* start Document segment *

Rocha () is a department in the east of Uruguay. Its capital is the city of Rocha. It borders Maldonado Department to its west, Lavalleja Department to its northwest, Treinta y Tres Department to its north, while to its northeast Laguna Merín forms part of its border with Brazil and at the south end of the lake it also borders the southernmost end of Brazil, with the city of Chuy "shared" between both countries, the border passing through its main commercial avenue.

Rocha has natural beauties like Cabo Polonio, Valizas, Santa Teresa National Park. It is well known for its beach resorts, like Punta del Diablo or La Esmeralda, which swell with visitors during the summer holidays. Inland, the primary economy of Rocha is based on large cattle ranches.

History
On 7 July 1880, the department of Rocha was formed from territory that had belonged to the department of Maldonado since the first division of the Republic in departments in 1819.

Population and Demographics

As of the census of 2011, Rocha Department had a population of 68,088 (33,269 male and 34,819 female) and 46,071 households.

Demographic data for Rocha Department in 2010:
Population growth rate: -0.082%
Birth Rate: 14.04 births/1,000 people
Death Rate: 10.44 deaths/1,000 people
Average age: 35.0 (34.0 male, 36.0 female)
Life Expectancy at Birth:
Total population: 75.82 years
Male: 72.17 years
Female: 79.43 years
Average per household income: 19,978 pesos/month
Urban per capita income: 8,635 pesos/month
2010 Data Source:

Main Urban Centres 
Population stated as per 2011 census.

* end Document segment *

◆ Task goal ◆
According to the Rocha Department text, on what date was the department formed? Rely only on the Rocha Department text above.

* start Data records *

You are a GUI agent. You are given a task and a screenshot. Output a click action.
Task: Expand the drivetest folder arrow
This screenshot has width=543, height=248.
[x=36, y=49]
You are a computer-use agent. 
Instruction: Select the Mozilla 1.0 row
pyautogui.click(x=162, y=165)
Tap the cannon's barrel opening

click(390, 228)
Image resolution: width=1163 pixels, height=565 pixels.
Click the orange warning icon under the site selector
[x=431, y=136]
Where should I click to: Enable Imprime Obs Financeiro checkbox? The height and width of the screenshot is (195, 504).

* end Data records *

◆ Result of this exercise ◆
7 July 1880